**WORK REQUIRED**
Taking the line with "The width and" as the first and the line with "Screen dimensions: 1036x1791" as the last, set down the lines below exactly, pictures excluded.

**DATASET**
—————

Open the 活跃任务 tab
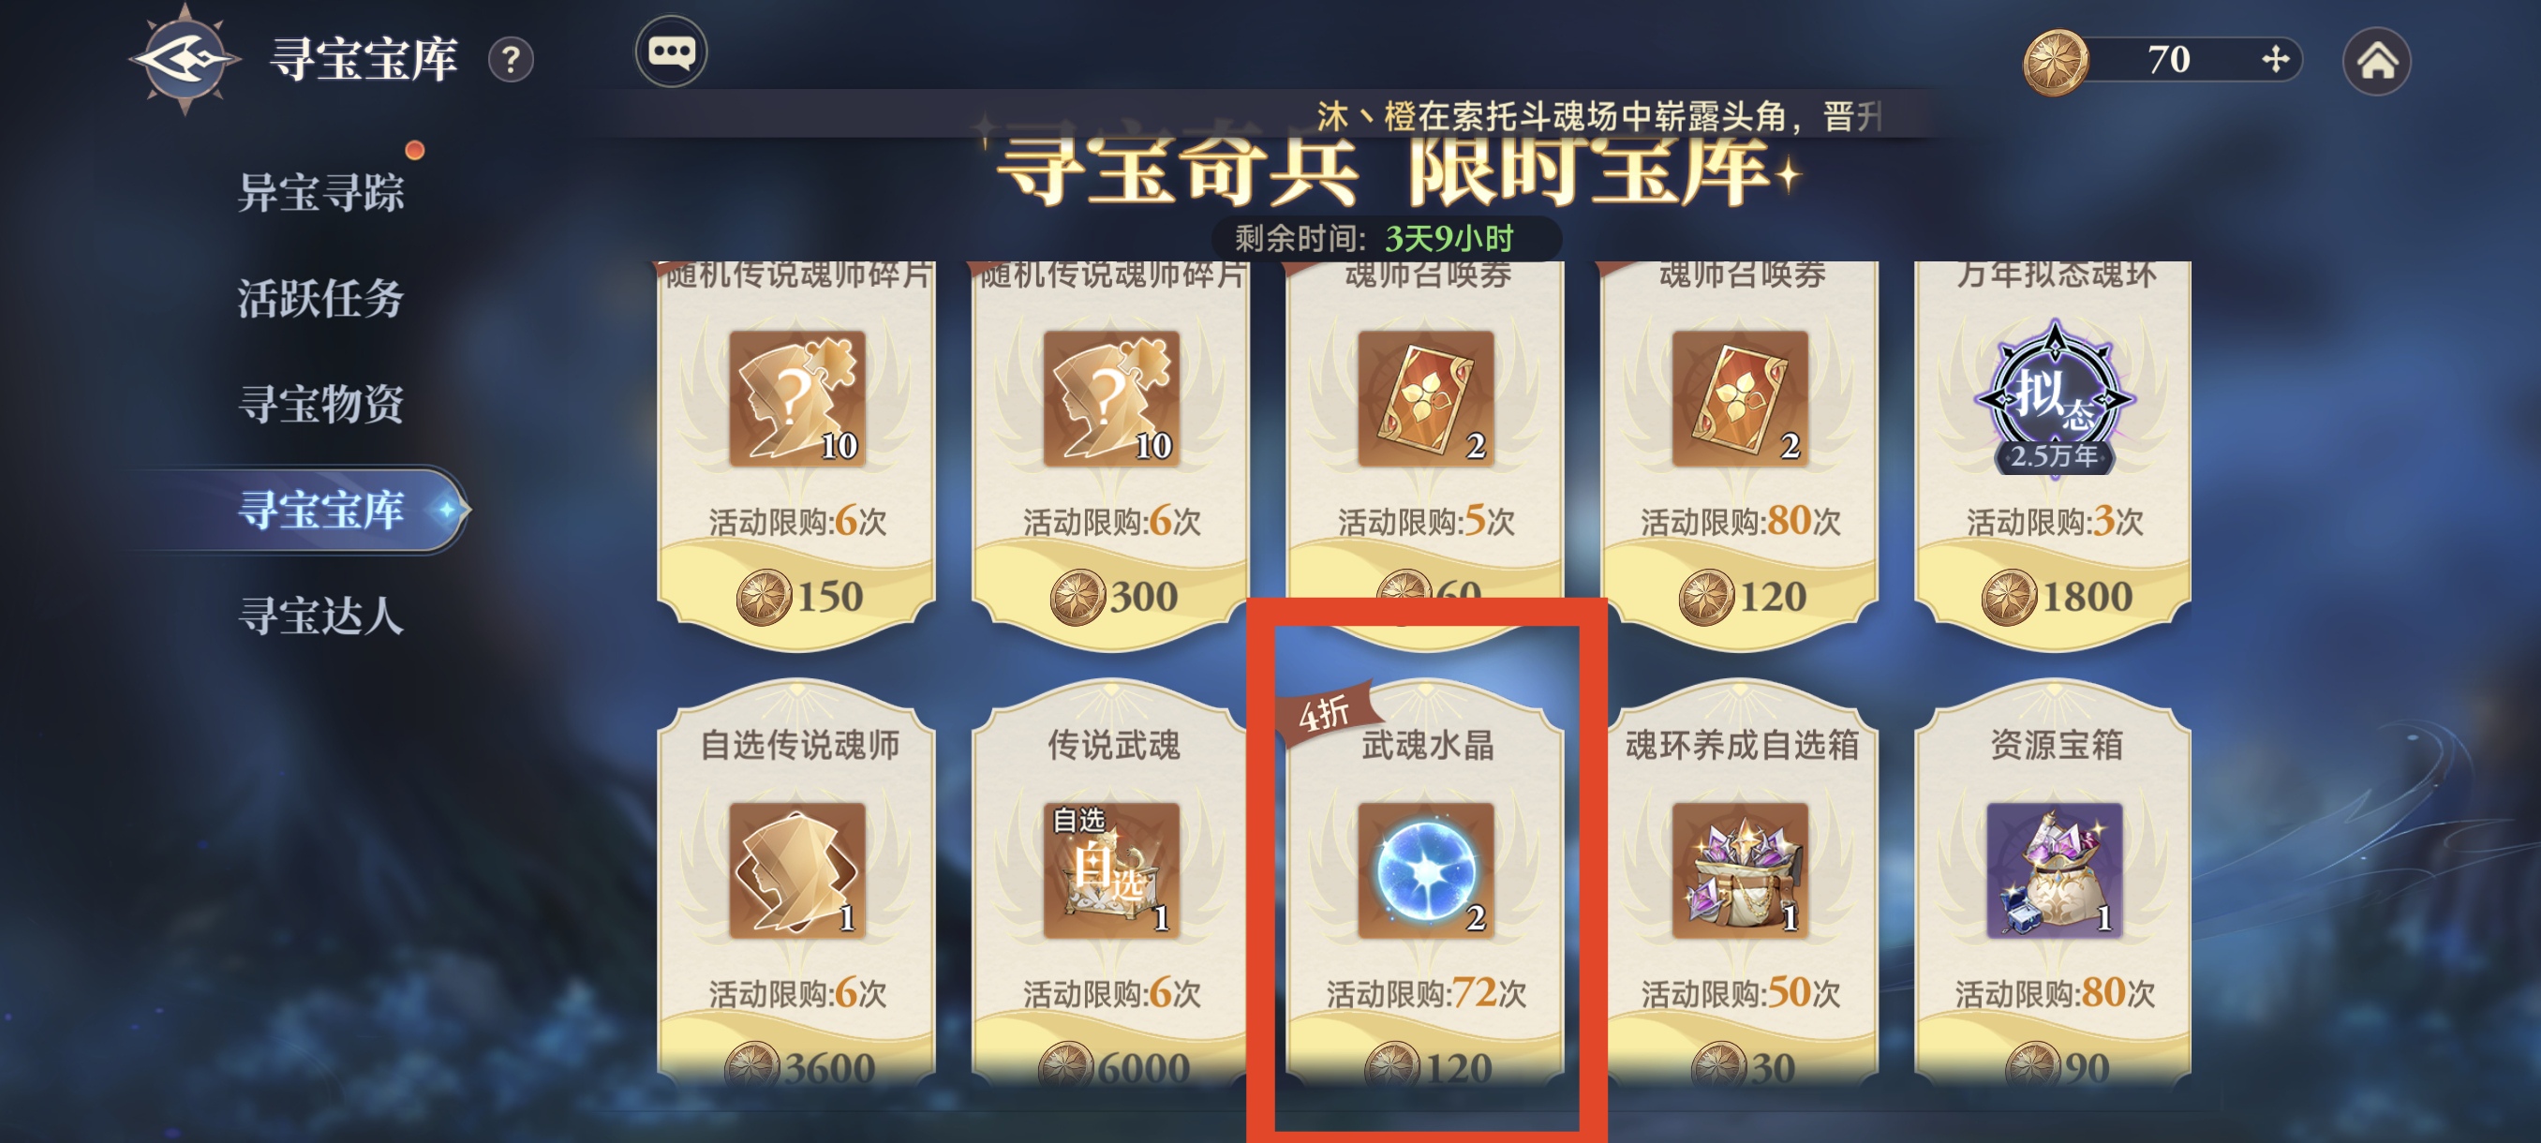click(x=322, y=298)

—————

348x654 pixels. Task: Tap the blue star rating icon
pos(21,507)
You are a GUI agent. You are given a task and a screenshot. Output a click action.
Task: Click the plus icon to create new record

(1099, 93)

—————

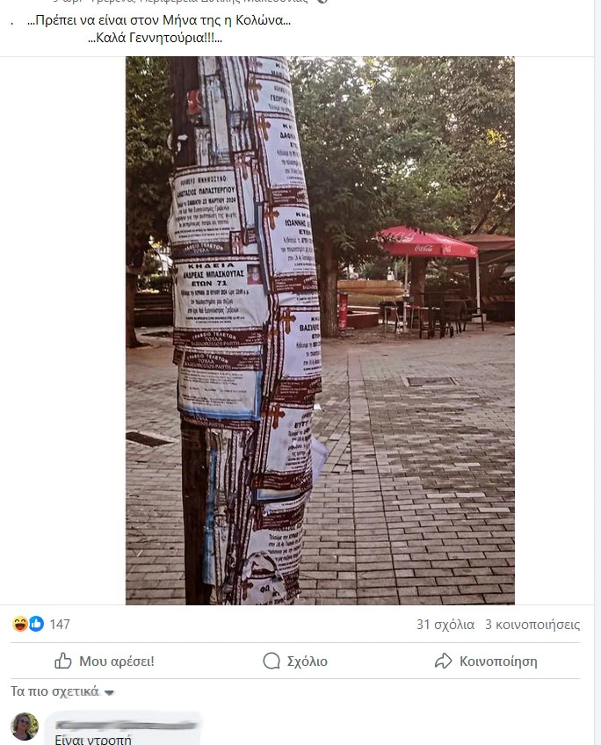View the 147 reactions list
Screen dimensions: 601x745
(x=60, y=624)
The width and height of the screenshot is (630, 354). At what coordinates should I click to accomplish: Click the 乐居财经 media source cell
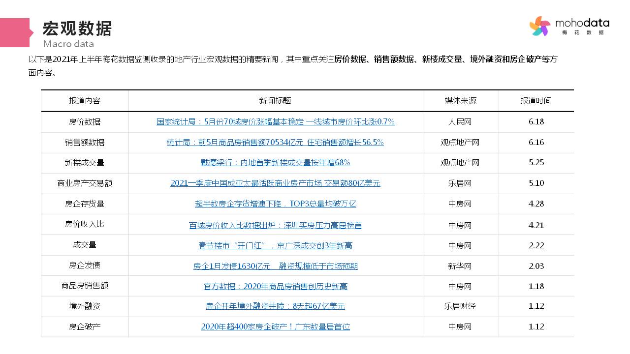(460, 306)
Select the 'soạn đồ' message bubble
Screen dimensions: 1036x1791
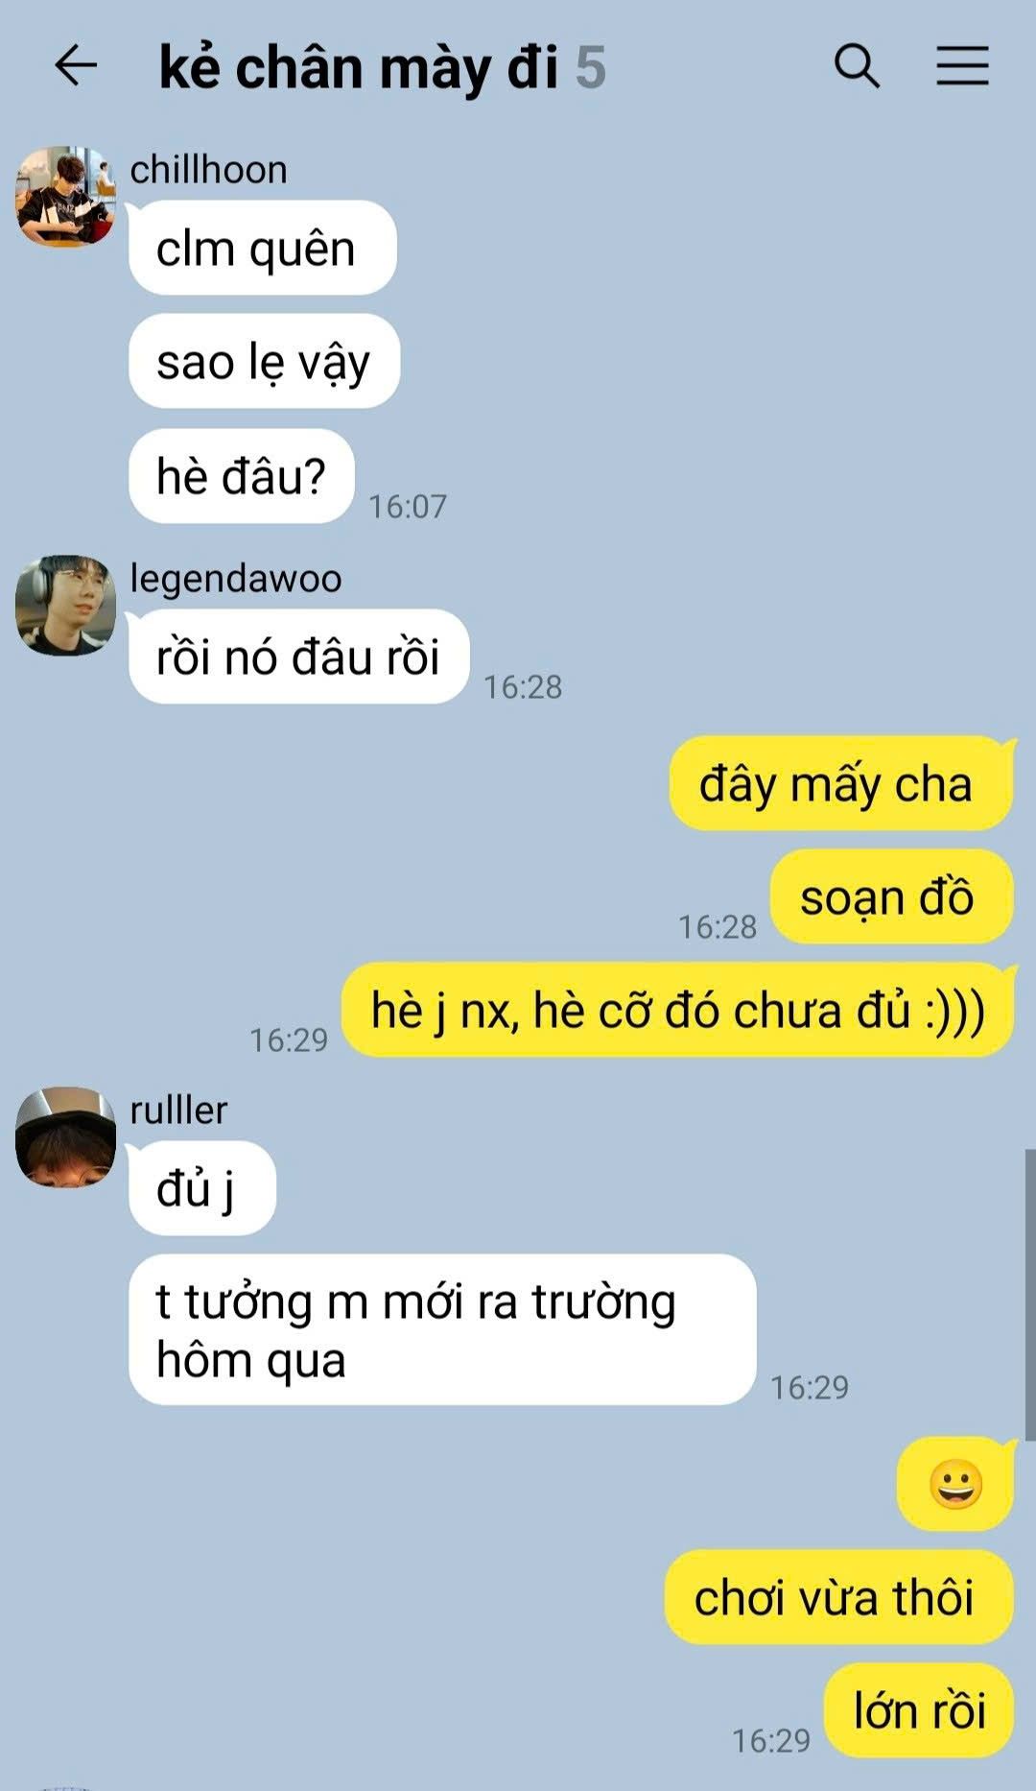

—————

**SOLUTION TO THIS EXERCISE**
The width and height of the screenshot is (630, 354). At what coordinates should I click to accomplish: Click the 乐居财经 media source cell
(460, 306)
Select the 'soạn đồ' message bubble
Screen dimensions: 1036x1791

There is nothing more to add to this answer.